WHAT THIS TASK INVOLVES:
Lines in the listing that hold the string "computer" need to be tallied, and the total given alone.

------ PROVIDED RECORDS

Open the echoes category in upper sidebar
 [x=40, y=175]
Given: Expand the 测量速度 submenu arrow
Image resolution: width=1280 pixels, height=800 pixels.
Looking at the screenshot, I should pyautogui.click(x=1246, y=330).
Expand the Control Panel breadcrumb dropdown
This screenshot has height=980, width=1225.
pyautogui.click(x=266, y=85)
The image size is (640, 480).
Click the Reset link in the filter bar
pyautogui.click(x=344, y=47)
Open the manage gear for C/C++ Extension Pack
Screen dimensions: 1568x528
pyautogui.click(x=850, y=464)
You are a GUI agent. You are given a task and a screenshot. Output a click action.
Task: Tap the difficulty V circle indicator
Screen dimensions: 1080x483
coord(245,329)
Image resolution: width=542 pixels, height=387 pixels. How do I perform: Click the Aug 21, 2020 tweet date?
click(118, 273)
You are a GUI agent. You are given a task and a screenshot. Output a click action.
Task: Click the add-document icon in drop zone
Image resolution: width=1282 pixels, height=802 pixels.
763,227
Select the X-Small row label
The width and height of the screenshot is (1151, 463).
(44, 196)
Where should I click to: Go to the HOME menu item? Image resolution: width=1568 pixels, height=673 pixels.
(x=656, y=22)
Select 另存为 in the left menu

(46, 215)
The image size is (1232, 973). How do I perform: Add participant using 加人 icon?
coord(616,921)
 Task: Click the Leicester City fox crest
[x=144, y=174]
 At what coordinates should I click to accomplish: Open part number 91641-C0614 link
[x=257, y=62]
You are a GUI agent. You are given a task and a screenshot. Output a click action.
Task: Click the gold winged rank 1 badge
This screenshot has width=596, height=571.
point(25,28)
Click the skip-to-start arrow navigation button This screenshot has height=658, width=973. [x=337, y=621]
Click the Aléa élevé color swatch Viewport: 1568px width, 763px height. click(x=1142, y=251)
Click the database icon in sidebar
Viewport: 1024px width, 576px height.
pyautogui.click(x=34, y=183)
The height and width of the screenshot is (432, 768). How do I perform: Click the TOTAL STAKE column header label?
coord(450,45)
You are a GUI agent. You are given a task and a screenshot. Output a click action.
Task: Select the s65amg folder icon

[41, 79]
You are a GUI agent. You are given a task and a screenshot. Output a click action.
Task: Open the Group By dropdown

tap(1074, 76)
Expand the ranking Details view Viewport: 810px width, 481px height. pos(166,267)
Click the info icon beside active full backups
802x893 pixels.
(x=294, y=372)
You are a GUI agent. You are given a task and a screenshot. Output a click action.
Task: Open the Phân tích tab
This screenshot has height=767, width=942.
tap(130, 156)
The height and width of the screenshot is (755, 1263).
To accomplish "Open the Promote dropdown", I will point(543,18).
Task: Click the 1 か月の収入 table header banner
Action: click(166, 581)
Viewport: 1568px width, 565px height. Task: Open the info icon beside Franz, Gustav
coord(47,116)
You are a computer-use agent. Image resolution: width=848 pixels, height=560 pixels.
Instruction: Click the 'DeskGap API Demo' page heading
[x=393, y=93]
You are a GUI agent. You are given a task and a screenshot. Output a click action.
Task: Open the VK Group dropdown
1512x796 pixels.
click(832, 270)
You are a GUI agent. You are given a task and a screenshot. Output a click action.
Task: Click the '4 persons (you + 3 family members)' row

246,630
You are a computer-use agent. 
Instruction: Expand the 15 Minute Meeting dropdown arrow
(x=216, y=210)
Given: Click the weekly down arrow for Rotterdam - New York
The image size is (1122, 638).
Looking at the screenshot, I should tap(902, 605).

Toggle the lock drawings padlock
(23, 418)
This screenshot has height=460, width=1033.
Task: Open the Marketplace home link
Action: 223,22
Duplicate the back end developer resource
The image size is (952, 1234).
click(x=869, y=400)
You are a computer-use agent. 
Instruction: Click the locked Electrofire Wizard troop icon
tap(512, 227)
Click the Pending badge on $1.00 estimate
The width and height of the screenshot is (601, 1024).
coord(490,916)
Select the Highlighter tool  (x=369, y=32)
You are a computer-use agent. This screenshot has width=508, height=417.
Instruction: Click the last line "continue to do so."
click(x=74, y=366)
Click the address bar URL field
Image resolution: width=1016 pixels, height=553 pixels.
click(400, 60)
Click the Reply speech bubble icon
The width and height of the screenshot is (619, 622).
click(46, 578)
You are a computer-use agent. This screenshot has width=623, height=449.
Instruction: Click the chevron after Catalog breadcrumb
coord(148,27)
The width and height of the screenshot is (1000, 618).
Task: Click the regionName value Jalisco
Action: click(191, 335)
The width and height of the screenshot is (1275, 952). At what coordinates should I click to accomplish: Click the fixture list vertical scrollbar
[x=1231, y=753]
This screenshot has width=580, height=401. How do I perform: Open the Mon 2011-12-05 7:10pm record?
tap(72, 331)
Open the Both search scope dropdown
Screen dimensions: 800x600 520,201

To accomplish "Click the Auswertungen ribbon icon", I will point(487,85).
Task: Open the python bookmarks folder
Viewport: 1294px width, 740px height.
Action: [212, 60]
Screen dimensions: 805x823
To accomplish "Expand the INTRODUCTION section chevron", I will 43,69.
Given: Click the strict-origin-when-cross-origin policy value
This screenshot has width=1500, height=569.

------------

EXERCISE OUTPUT:
5